There are four ways to fulfill the contract (binding) type in IdleKit.

public interface IContract { }
public class TContract : IContract { }

//The user does not have to specify anything if the binding type is concrete.

//Fulfilling the contract type with a concrete implementation of its derived type.

//Fulfilling the contract type with an instance of its derived type.
_binder.Bind<IContract>().ToInstance(new TContract()).Conclude();

//Fulfilling the contract type with a method producing an instance of its derived type.
_binder.Bind<IContract>().FromMethod(() => new TContract()).Conclude();

//Fulfilling the contract type with information provided by another provider.
IBinding binding = _binder.Bind<IContract>().To<TContract>().Conclude();


The lifestyle property of the IBinding denotes the scope of the instance returned by the IProvider in the IBinding. There are currently three types of lifestyle a IBinding can have:


Binding as Transient means that the TContract returns a new instance of a dependency with a contract type TContract every time it is resolved. This means that a Transient IBinding should always be bound by TContract instead of by ID, as the IDs will always be ignored and a new instance is always returned when resolving.
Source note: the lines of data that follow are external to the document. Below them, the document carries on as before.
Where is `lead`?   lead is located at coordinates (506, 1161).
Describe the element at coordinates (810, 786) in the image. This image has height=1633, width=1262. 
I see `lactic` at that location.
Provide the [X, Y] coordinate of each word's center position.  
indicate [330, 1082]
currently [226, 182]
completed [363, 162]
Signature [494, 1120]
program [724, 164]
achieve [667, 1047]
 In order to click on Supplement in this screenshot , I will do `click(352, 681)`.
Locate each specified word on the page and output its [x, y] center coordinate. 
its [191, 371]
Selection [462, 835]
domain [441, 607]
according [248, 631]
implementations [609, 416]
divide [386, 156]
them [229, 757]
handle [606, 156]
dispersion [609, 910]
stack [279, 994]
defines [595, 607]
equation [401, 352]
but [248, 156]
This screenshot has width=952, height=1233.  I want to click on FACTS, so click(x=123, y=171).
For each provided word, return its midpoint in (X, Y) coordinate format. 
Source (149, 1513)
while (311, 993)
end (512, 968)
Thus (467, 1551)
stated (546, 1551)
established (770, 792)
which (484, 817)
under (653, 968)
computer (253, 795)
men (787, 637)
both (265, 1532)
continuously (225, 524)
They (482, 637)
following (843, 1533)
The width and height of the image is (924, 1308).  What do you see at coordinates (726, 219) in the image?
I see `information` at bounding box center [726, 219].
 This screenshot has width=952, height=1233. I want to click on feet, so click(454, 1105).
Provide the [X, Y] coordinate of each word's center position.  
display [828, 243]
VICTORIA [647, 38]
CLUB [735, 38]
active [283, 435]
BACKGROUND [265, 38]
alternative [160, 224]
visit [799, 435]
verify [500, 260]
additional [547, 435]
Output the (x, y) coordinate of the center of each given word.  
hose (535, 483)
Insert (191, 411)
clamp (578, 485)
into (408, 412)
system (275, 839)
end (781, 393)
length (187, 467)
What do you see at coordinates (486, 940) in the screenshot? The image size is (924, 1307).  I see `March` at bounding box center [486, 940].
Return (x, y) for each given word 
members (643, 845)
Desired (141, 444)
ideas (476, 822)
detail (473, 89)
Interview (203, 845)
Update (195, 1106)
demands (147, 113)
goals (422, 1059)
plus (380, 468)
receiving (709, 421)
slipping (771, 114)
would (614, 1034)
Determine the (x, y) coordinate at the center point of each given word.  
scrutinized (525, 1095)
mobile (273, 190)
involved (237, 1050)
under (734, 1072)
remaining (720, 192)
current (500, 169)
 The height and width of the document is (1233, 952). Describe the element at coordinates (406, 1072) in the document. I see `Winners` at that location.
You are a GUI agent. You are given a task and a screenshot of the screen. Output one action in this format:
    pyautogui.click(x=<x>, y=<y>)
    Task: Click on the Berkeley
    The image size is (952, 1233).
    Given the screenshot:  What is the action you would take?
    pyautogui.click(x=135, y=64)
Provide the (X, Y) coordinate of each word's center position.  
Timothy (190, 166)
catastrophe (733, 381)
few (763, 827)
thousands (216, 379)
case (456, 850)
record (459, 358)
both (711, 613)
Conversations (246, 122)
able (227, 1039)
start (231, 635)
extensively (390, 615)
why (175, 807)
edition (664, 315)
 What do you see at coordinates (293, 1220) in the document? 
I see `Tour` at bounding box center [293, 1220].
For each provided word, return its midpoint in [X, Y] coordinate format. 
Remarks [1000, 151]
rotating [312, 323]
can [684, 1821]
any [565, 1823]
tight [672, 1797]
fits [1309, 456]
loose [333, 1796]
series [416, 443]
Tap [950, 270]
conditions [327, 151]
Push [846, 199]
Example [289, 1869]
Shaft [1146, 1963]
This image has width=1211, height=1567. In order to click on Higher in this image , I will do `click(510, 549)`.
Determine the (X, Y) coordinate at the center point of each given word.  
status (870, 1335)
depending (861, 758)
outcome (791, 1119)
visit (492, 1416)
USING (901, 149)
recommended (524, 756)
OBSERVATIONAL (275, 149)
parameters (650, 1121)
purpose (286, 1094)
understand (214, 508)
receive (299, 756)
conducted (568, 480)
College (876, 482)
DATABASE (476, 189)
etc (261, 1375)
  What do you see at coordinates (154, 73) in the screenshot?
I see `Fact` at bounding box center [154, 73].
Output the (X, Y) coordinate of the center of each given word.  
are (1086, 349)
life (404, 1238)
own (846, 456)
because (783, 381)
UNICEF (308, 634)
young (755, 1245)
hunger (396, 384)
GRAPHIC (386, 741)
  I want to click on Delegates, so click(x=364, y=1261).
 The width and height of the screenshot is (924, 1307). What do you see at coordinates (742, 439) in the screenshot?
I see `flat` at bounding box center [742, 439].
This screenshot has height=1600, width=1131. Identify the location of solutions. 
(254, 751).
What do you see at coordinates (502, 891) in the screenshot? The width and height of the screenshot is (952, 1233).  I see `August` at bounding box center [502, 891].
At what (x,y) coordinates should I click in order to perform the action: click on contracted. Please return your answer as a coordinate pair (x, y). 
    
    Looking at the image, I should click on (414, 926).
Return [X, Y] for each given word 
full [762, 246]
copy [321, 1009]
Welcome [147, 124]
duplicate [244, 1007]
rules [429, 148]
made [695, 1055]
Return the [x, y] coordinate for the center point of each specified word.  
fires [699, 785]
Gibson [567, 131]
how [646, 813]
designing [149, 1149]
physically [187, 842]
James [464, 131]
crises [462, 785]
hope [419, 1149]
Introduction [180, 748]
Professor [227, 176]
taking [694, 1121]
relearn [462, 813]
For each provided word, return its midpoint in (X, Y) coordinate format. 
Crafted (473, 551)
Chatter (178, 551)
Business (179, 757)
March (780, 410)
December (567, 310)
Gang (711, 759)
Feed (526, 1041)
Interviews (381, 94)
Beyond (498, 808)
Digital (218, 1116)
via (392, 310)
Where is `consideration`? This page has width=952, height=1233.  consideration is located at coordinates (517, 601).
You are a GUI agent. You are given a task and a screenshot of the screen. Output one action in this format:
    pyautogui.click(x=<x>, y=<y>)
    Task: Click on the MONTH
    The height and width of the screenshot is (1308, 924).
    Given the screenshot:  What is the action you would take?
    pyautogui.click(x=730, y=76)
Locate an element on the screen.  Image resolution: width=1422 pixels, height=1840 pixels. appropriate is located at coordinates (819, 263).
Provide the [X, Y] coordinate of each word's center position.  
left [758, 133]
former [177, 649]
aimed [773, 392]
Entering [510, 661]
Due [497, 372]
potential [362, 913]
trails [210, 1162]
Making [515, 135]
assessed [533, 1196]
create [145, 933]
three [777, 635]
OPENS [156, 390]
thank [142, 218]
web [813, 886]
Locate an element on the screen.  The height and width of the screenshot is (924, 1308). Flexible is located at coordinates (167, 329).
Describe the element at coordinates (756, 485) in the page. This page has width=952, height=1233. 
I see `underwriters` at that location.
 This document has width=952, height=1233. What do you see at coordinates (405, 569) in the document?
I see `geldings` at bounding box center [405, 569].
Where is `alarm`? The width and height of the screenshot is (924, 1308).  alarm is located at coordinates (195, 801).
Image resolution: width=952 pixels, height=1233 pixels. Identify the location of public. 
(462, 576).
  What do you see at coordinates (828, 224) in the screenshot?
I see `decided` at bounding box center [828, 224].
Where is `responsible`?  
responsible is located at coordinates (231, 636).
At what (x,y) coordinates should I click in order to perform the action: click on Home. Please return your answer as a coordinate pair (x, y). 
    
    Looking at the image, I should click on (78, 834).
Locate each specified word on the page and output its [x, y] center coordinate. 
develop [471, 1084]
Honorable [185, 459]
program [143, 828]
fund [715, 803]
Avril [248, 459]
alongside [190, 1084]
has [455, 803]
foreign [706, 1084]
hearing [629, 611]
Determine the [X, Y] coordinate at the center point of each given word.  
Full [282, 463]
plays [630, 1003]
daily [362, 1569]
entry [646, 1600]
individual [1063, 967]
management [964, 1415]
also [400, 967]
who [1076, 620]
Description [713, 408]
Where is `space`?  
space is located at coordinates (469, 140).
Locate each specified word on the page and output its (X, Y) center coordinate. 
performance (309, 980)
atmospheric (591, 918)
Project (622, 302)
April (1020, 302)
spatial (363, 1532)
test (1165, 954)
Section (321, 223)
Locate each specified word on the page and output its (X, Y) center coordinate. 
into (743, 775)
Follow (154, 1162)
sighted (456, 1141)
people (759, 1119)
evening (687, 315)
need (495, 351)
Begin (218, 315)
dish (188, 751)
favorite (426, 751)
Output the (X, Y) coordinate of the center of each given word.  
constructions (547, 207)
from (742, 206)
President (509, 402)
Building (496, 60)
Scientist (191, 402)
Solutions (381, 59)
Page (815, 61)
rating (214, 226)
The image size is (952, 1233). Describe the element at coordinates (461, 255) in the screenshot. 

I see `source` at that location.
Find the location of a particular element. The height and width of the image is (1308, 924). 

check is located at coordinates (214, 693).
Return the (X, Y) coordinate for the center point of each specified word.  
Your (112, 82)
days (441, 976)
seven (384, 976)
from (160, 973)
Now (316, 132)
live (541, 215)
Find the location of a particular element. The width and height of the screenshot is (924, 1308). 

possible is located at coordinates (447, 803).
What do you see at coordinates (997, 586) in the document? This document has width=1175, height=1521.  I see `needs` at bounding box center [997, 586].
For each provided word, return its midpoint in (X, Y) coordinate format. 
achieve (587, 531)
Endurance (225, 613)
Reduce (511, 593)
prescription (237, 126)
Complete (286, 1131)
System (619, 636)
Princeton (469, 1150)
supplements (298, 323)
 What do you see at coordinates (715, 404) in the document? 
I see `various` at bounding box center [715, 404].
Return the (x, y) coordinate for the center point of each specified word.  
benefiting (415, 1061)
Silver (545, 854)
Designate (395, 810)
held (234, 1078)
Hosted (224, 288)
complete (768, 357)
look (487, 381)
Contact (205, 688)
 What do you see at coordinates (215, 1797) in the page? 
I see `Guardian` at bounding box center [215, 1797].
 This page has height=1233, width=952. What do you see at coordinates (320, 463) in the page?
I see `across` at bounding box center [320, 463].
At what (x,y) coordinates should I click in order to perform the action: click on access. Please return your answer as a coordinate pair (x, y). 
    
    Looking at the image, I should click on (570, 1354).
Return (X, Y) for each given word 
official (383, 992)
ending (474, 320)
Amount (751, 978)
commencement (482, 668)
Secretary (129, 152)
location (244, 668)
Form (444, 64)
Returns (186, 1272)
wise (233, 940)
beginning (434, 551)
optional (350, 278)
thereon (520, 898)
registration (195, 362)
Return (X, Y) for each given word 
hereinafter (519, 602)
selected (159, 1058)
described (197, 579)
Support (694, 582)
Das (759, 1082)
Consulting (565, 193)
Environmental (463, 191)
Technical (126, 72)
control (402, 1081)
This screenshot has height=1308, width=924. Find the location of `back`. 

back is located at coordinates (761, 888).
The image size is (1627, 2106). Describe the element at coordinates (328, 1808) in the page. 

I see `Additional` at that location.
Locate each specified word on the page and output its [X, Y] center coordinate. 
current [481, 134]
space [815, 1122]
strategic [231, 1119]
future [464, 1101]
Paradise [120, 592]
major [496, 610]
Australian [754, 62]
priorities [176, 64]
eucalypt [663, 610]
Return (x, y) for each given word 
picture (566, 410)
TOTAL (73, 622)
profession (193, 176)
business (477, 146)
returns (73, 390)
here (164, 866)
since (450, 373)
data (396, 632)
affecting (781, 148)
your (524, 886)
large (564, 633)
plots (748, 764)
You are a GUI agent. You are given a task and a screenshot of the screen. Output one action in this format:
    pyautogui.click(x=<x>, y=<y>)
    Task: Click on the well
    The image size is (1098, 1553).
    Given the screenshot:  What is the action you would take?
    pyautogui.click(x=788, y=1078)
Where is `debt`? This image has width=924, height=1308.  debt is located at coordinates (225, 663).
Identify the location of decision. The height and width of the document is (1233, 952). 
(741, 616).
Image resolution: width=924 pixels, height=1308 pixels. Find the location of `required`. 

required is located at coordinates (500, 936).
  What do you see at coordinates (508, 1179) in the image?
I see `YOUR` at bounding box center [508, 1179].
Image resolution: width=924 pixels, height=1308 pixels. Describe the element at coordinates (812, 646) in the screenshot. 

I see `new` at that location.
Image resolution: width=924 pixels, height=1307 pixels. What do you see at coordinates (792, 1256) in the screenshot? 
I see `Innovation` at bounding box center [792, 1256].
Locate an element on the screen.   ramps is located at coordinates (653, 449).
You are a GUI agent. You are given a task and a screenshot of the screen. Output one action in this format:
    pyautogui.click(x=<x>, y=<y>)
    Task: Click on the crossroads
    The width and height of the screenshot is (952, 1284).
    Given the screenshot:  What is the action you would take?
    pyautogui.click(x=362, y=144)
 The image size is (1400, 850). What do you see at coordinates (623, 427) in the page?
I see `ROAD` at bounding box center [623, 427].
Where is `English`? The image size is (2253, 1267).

Binding as Cached means that the TContract returns the cached instance of a dependency with a contract type TContract when the TContract is resolved. This means that a Cached IBinding should always be both bound and resolved based on a unique ID. Resolving by TContract without specifying an ID returns an IBinding with an ID of null.


A Singleton is a specific type of Cached IBinding which only allows a single instance of type TContract to be bound to the container. This means that a Singleton IBinding should always be bound and resolved by type TContract to retrieve the correct instance. A Singleton IBinding has an ID of null, and binding a new Singleton IBinding with type TContract invalidates all previous IBindings of the same contract type TContract.

The following diagram shows how to decide what type of lifestyle your TContract should be bound as.


The following table shows how each type of binding should be bound and resolved.

Binding Type Bind as... Resolve as...
Transient TContract TContract
Cached TContract + ID TContract + ID
Singleton TContract TContract


When properly configured, each IBinding has an associated IProvider. The primary function of IProvider is to provide an instance of the contract type for the IBinding that is associated with this IProvider. There are currently four concrete implementations of IProvider: * CachedProvider - Requires a provider (of the types listed below). Invoking GetInstance() returns an instance using that provider. It also caches the object so that the same object is returned when GetInstance() is called again, instead of re-injecting the object. * InstanceProvider - Requires a contract type and object. Invoking GetInstance() returns the object. A second call to GetInstance() returns the same object but re-injects it again. * MethodProvider - Requires a contract type and function. Invoking GetInstance() returns a new instance using the function * TransientProvider - Requires a contract type and concrete type. Invoking GetInstance() returns a new instance of the concrete type


For examples on bindings with different lifestyles using different IProviders, please refer to the Cheat Sheet.